The Oxford English Dictionary defines language as “The method of human communication, either spoken or written, consisting of the use of words in a structured and conventional way.” This section of CCR FOCUS describes various ways in which anticancer agent pharmacodynamics is being studied, with the goal of clinical translation. Pharmacodynamics is the study of drug action—and all the factors that modify that. Given a new agent in development, the clinical oncologist wants to know the response rate and toxicity, the translational oncologist wants to know whether the drug engaged its target and for how long, and the pharmacologist wants to generate a complex model describing the interrelationship of various factors to treatment effect or toxicity.
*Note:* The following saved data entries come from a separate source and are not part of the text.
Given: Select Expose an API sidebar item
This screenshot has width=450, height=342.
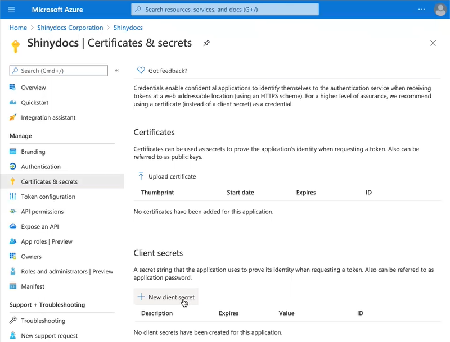Looking at the screenshot, I should click(39, 227).
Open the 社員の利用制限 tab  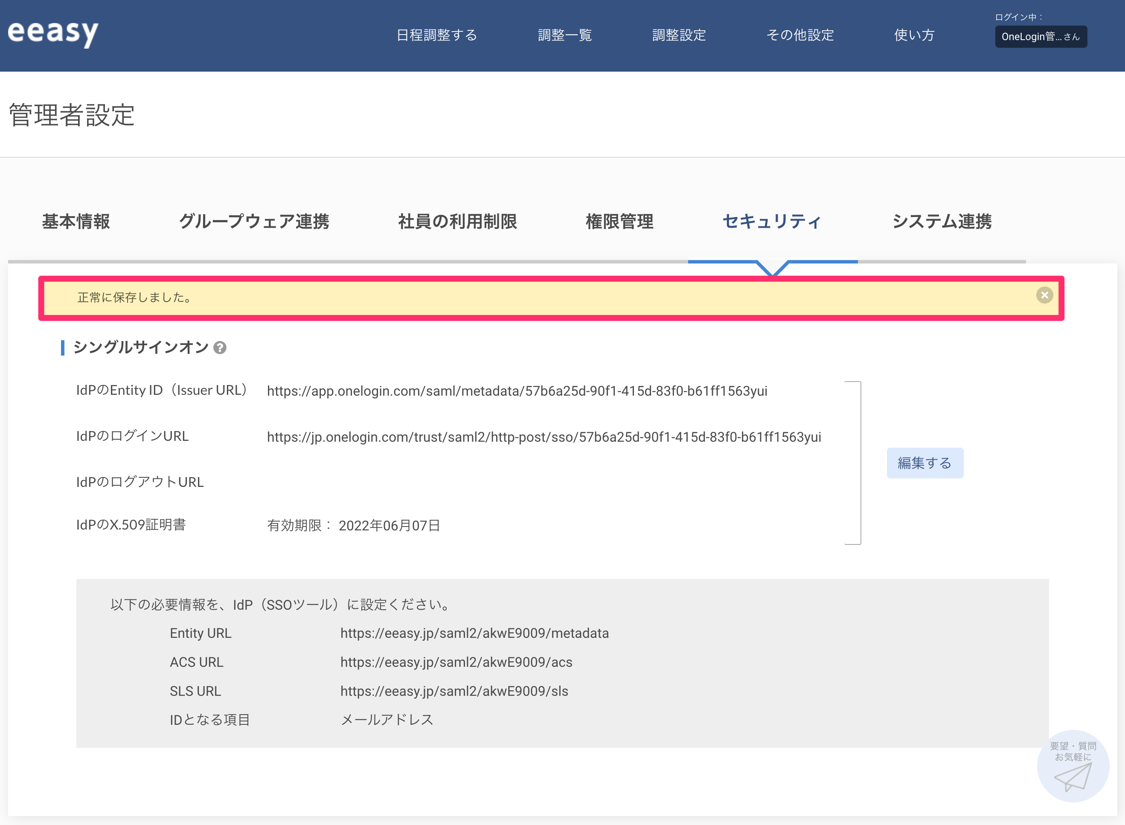(x=457, y=221)
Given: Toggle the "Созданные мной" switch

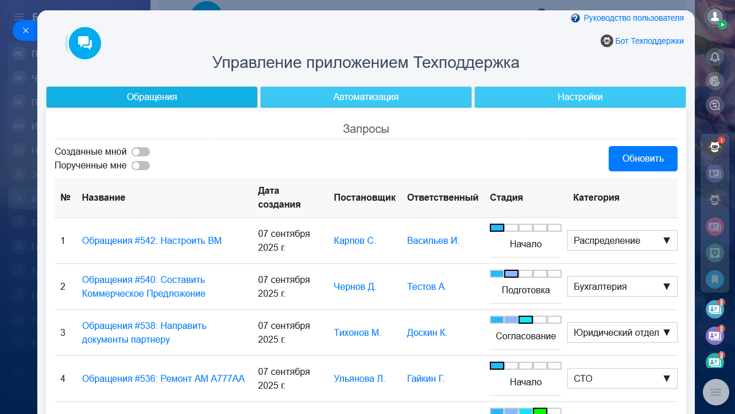Looking at the screenshot, I should [x=141, y=152].
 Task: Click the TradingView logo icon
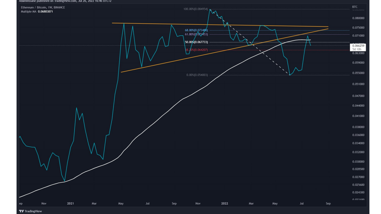click(x=22, y=211)
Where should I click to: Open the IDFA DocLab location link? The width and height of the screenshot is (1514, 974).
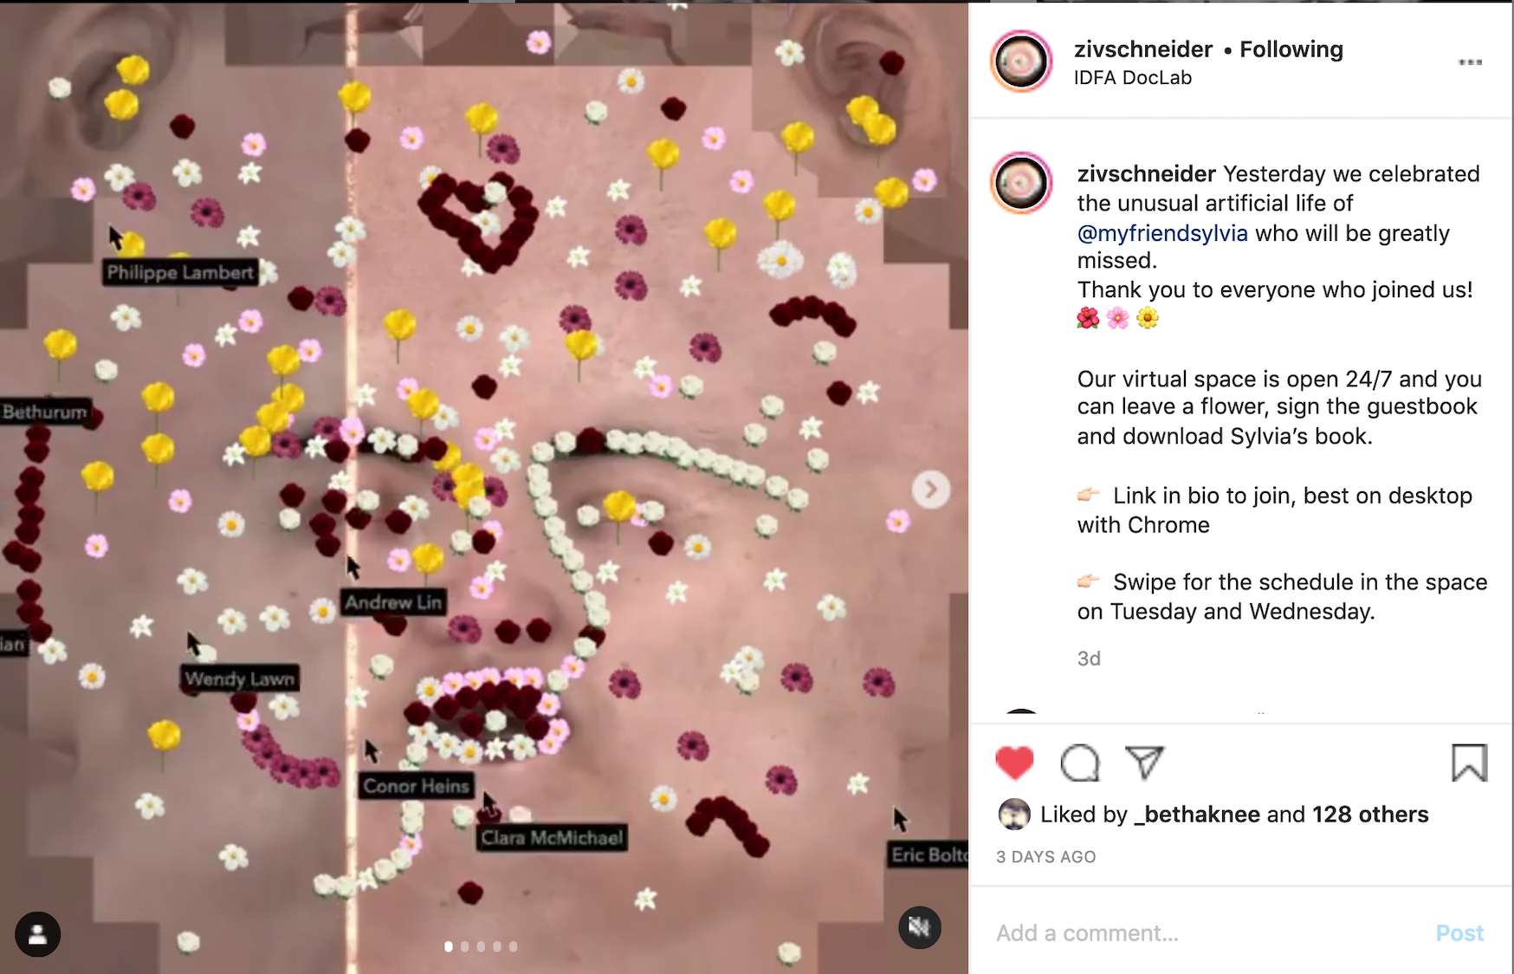[1133, 78]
The authors in this CCR FOCUS section address various aspects of these equations. With William Douglas Figg and David R. Newell as Guest Editors, the papers show us the complex network that underlies the action of every drug and offer hope that we can eventually understand the factors that influence drug action well enough to use them in the clinical setting to improve cancer treatment. We learn in this CCR FOCUS that modern methodologies are available to explore and possibly understand why some patients have side effects when others do not—the kind of science that could lead to further drug discovery. We learn new strategies for determining whether a drug distributes to the tumor tissue (imaging) and whether we can demonstrate a molecular effect in a circulating tumor cell (allowing repeated study and avoiding biopsy). And, we learn that once we know a drug can affect a target, we still are far from having reliable, validated, and widely useable pharmacodynamic assays to prove it. Oncologists and pharmacologists will have to work together, speaking a common language, to make continued progress. We see this section in CCR FOCUS as a step in that direction. As always, we hope that this section will inform those who are interested but not expert, and challenge and encourage those who are expert in the field.
Figure 1.
Pharmacodynamics can be defined as “what the drug does to the body” which includes activity and toxicity, and underlying mechanisms and molecular determinants. The drug effect on both normal cancer cells may be on-target (T) or off (Off-T). Genetic variation (PG) affects both pharmacokinetics (PK) and pharmacodynamics (PD). In contrast, PK is “what the body does to drug”: absorption, distribution, metabolism and excretion (ADME) and underlying mechanisms and determinants.